Previous studies have provided insights into the average ridge count distribution among different fingers, indicating that the right and left thumbs typically exhibit the highest mean ridge count (Adamu et al., 2022). However, when assessing the mean ridge count across all ten fingers of schizophrenia patients and healthy volunteers, statistical analysis did not reveal significant differences (Norovsambuu et al., 2021). In our study, ridge counts were separately assessed for the radial and ulnar sides of the pulp region of the right and left second and fourth fingers in schizophrenia patients and healthy volunteers (Table 4).
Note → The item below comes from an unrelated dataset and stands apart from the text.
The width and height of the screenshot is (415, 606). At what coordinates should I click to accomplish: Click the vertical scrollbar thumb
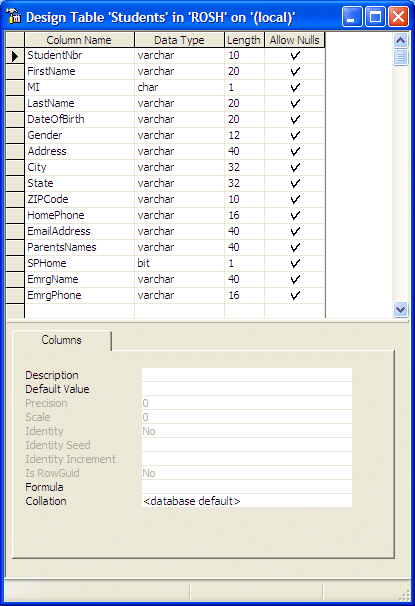pyautogui.click(x=400, y=57)
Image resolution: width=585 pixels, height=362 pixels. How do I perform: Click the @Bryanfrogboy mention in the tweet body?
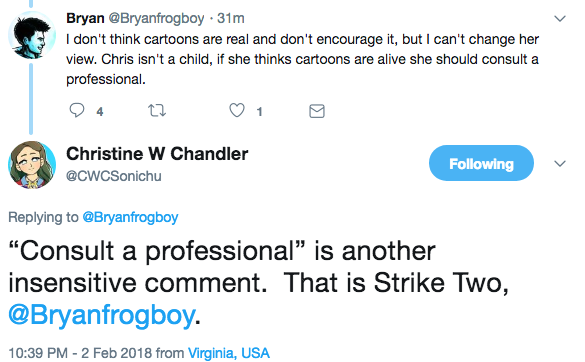[102, 315]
The statistical analysis demonstrated that the mean ridge count measurements for schizophrenia patients were significantly lower than those for healthy volunteers across all fingers, except for the radial ridge counts of the left second finger, which showed no significant difference (z = -1.76, p = 0.078). Despite this lack of significance, the ridge count for the left second finger in patients (9.19 ± 1.19) remained lower than that in healthy volunteers (9.55 ± 1.26). These findings align with trends observed in previous literature regarding total finger ridge count measurements when comparing schizophrenia patients to healthy volunteers (Golembo-Smith et al., 2012; Özyurt et al., 2010).. However, despite ridge count assessment performing relatively better than other quantitative anthropometric features in predicting schizophrenia disease risk, its diagnostic evaluation using the receiver operating curve paradigm categorically indicated that it remained a poor predictor of schizophrenia risk.